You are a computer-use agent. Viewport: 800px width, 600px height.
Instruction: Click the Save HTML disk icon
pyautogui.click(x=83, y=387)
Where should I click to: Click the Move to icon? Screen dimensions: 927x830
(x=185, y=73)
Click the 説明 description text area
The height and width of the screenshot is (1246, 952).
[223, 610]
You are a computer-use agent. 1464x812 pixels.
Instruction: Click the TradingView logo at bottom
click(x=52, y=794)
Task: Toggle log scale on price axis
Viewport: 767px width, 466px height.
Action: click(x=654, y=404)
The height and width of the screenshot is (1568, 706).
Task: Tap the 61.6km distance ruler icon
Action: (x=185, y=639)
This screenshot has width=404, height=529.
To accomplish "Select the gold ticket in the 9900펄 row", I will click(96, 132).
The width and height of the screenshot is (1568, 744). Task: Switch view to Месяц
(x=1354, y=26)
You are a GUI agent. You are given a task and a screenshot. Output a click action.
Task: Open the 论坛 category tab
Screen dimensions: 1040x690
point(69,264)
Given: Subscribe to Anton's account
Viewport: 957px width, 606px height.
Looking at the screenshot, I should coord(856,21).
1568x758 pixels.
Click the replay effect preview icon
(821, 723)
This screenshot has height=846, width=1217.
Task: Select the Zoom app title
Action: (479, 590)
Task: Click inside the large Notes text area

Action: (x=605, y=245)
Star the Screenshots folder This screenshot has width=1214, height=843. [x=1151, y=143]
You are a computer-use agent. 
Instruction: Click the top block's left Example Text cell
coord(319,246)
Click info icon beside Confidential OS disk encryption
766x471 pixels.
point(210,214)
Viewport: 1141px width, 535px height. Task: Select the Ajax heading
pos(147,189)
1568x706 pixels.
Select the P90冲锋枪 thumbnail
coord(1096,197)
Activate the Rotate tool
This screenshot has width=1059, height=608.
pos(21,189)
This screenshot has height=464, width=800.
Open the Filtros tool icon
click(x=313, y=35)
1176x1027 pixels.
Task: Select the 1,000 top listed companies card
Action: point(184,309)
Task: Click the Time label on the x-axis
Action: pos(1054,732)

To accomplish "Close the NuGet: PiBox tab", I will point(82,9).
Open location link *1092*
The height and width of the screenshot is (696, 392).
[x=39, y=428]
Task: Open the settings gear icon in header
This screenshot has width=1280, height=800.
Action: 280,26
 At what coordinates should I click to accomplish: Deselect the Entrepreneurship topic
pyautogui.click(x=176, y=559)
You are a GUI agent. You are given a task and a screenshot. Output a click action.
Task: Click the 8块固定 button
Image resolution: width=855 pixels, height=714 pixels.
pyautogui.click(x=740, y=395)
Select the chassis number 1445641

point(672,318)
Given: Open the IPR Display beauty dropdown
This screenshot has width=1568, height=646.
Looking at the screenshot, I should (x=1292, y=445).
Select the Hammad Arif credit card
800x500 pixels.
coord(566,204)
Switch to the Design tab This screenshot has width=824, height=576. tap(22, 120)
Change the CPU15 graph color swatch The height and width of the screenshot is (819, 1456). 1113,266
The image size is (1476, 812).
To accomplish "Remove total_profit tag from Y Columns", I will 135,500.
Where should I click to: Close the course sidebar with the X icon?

What is being asked: Count the lines in the records that contain the string "dimensions". Case counts, and the only thing to give is the number.

Task response: 2